# WHAT TO PRODUCE:
When you reach the line in the data below that contains "Image resolution: width=500", please start repeating lines exactly, and stop after the line that contains "Click the Gyeongsangnam-do", repeating nothing else.

# THE DATA:
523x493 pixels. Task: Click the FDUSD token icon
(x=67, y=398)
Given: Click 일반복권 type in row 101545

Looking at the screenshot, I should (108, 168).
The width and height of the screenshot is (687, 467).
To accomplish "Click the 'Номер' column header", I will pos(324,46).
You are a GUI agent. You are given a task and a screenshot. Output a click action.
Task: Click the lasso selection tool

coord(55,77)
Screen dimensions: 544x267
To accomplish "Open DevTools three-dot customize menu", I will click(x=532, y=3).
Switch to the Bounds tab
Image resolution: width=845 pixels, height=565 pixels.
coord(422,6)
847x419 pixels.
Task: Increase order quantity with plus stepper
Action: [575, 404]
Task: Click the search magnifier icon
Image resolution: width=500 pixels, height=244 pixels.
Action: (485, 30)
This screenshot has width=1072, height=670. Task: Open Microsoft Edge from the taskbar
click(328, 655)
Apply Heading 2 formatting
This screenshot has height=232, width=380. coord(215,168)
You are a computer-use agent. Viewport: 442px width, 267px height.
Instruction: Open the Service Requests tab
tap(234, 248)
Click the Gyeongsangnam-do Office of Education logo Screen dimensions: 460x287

* * *

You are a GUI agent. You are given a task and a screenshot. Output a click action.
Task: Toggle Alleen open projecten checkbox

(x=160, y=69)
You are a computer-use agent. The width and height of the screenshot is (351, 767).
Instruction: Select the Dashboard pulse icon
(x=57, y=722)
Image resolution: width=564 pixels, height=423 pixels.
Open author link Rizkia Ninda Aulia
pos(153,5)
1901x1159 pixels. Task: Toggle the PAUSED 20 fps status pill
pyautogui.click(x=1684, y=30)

==

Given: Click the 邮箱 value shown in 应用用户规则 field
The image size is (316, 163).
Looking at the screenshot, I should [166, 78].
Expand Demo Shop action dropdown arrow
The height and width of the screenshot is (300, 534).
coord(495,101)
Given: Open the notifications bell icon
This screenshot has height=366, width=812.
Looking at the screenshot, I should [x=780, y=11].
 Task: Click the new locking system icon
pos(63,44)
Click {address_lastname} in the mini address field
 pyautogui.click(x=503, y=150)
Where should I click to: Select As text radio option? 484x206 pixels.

# RESULT OF THIS TASK:
Image resolution: width=500 pixels, height=244 pixels.
Action: (485, 30)
This screenshot has width=1072, height=670. Task: Open Microsoft Edge from the taskbar
click(328, 655)
Apply Heading 2 formatting
This screenshot has height=232, width=380. coord(215,168)
You are a computer-use agent. Viewport: 442px width, 267px height.
Instruction: Open the Service Requests tab
tap(234, 248)
Click the Gyeongsangnam-do Office of Education logo Screen dimensions: 460x287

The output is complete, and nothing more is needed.